(Stored items)
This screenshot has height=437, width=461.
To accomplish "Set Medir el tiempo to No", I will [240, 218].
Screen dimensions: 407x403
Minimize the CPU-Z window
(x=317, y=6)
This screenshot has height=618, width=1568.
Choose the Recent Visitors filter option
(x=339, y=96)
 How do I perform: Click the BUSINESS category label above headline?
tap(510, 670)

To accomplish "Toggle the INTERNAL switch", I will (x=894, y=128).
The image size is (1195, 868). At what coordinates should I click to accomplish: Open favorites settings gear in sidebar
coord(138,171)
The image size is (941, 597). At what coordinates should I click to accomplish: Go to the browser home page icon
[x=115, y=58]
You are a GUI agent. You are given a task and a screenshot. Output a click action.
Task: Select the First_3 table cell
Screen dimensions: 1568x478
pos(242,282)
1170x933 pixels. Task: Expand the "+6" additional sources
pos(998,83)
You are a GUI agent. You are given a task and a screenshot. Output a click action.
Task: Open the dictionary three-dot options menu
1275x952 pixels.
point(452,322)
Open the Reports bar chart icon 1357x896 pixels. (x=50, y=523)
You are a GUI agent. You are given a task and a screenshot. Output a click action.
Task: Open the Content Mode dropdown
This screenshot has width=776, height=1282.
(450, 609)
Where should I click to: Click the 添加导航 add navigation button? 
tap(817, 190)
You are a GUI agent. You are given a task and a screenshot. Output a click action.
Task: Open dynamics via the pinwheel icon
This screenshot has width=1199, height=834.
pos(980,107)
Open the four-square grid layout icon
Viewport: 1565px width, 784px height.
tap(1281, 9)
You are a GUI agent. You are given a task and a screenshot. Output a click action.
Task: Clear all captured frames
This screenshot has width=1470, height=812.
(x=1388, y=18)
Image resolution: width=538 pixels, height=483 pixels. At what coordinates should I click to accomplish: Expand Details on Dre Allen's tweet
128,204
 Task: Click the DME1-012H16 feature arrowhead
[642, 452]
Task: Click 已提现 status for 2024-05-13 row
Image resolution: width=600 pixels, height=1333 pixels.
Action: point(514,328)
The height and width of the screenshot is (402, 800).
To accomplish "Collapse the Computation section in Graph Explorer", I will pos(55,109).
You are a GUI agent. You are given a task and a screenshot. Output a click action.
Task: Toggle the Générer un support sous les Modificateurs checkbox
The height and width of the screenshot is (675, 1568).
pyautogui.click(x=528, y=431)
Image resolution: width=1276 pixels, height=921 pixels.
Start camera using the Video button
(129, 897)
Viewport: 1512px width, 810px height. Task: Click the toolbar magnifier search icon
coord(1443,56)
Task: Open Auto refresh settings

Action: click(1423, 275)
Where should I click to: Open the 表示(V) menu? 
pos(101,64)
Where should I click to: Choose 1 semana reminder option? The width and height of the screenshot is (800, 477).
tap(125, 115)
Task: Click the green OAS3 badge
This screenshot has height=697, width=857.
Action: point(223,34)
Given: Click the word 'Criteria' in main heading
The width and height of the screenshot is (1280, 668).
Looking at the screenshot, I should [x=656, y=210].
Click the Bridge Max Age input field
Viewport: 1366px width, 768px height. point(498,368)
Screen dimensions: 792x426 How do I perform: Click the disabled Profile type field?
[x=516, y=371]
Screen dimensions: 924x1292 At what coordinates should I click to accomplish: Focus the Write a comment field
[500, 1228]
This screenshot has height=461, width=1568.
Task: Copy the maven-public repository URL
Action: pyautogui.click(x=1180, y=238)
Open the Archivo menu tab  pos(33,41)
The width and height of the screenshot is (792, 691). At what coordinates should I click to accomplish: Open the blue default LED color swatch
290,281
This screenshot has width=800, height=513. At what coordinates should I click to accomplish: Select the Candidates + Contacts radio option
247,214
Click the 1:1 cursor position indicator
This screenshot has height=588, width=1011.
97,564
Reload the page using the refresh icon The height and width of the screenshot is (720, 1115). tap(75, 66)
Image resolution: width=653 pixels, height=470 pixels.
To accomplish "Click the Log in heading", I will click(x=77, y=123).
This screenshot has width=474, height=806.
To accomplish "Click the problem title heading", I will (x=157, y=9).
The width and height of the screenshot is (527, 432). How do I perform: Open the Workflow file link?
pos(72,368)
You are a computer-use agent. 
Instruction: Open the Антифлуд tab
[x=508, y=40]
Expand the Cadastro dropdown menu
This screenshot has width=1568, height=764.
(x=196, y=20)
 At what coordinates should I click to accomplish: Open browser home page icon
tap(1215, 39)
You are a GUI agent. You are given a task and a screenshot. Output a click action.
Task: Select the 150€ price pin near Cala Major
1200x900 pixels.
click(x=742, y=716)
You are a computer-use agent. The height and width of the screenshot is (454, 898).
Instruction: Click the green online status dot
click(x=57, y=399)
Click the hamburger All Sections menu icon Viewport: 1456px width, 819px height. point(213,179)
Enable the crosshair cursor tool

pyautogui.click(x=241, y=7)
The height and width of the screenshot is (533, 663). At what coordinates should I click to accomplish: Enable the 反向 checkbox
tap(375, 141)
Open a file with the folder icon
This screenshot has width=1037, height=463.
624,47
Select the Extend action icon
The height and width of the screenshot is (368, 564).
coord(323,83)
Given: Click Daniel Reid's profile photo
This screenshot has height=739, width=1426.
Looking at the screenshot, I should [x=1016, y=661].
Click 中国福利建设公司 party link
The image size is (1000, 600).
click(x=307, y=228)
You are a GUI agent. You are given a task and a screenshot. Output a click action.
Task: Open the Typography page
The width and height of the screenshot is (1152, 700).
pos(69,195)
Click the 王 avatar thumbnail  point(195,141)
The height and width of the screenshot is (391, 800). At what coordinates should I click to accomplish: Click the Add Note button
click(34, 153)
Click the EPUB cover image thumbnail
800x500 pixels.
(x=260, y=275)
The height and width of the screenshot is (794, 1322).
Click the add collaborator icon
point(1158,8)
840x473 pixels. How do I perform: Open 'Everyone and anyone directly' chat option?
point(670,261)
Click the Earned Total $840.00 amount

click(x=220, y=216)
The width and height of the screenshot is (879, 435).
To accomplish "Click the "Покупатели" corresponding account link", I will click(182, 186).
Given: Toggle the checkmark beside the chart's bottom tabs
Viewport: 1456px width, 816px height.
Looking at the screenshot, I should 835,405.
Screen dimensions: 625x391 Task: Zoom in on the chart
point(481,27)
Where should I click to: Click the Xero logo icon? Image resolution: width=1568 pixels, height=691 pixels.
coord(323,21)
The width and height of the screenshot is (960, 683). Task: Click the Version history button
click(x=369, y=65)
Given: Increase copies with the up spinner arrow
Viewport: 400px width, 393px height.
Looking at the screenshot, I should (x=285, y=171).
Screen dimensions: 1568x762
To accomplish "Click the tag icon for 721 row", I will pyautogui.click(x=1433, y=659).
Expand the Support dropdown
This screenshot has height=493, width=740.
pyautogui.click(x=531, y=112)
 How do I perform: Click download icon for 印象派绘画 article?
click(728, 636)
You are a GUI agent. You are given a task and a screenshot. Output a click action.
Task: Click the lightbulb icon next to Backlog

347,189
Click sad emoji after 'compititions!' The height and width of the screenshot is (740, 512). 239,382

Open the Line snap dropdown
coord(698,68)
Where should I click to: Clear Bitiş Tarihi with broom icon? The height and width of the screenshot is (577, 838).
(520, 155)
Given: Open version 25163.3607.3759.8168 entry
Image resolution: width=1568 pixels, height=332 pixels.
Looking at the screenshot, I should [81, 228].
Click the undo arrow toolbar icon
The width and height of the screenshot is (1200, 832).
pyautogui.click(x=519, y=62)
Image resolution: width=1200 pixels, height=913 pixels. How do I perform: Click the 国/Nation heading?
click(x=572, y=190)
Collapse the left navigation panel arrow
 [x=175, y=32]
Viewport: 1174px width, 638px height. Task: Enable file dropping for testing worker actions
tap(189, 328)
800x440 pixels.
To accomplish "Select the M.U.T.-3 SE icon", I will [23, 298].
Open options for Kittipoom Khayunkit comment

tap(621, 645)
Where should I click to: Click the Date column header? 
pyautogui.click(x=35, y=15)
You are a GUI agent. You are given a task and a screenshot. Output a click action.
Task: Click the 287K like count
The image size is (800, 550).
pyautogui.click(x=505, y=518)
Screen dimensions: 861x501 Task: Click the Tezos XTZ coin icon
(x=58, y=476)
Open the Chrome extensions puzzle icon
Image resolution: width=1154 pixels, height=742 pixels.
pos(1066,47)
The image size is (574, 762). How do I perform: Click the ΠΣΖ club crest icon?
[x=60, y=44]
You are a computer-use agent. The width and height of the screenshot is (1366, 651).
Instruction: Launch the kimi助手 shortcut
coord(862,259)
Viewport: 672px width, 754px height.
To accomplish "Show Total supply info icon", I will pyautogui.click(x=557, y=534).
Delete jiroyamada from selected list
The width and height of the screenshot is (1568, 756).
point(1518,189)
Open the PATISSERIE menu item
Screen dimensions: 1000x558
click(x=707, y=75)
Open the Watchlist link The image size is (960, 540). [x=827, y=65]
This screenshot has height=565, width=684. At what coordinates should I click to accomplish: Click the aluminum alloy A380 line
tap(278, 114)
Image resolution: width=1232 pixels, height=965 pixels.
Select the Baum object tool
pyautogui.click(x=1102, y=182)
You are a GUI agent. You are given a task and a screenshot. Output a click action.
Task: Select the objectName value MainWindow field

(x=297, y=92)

→ Exercise instructions
In the records above, find the line containing "Open the four-square grid layout icon" and restate word for word every line from the first through that one.

→ Exercise result
This screenshot has height=437, width=461.
To accomplish "Set Medir el tiempo to No", I will [240, 218].
Screen dimensions: 407x403
Minimize the CPU-Z window
(x=317, y=6)
This screenshot has height=618, width=1568.
Choose the Recent Visitors filter option
(x=339, y=96)
 How do I perform: Click the BUSINESS category label above headline?
tap(510, 670)

To accomplish "Toggle the INTERNAL switch", I will (x=894, y=128).
The image size is (1195, 868). At what coordinates should I click to accomplish: Open favorites settings gear in sidebar
coord(138,171)
The image size is (941, 597). At what coordinates should I click to accomplish: Go to the browser home page icon
[x=115, y=58]
You are a GUI agent. You are given a task and a screenshot. Output a click action.
Task: Select the First_3 table cell
Screen dimensions: 1568x478
pos(242,282)
1170x933 pixels. Task: Expand the "+6" additional sources
pos(998,83)
You are a GUI agent. You are given a task and a screenshot. Output a click action.
Task: Open the dictionary three-dot options menu
1275x952 pixels.
point(452,322)
Open the Reports bar chart icon 1357x896 pixels. (x=50, y=523)
You are a GUI agent. You are given a task and a screenshot. Output a click action.
Task: Open the Content Mode dropdown
This screenshot has width=776, height=1282.
(450, 609)
Where should I click to: Click the 添加导航 add navigation button? 
tap(817, 190)
You are a GUI agent. You are given a task and a screenshot. Output a click action.
Task: Open dynamics via the pinwheel icon
This screenshot has width=1199, height=834.
pos(980,107)
Open the four-square grid layout icon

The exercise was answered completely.